It can be seen that the average happiness of the British people is high, and has remained stable at around 7.5 from 2002 to 2020. The past ten years have been stable, without major fluctuations and changes. But you can see a slight decline in average happiness from around 2017 through 2020.
ess_selected <- ess %>%
filter(cntry %in% c("GB", "DE", "FR")) %>%
mutate(happy = ifelse(happy %in% c(77, 88, 99), NA, happy))
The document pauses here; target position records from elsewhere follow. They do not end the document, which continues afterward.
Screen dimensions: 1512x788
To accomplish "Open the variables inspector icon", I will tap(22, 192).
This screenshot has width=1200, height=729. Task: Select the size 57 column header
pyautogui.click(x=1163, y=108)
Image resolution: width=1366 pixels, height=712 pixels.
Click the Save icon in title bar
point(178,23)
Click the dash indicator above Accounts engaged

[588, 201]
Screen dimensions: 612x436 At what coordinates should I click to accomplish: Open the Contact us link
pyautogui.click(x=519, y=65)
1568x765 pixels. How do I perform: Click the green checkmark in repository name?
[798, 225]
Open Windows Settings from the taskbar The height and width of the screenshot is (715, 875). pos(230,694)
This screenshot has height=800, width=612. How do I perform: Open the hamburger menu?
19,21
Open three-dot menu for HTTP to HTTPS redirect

task3plot <- ggplot(ess_selected, aes(x = reorder(cntry, -happy, FUN=median), y = happy, fill = cntry)) +
geom_boxplot() +
theme_minimal() +
theme(legend.position = "none") +
labs(title = "Boxplot comparison about happiness in politicians (UK, Germany, France)",
x = "Country",
y = "Scale (0-10)")
task3plot
## Warning: Removed 253 rows containing non-finite values (`stat_boxplot()`).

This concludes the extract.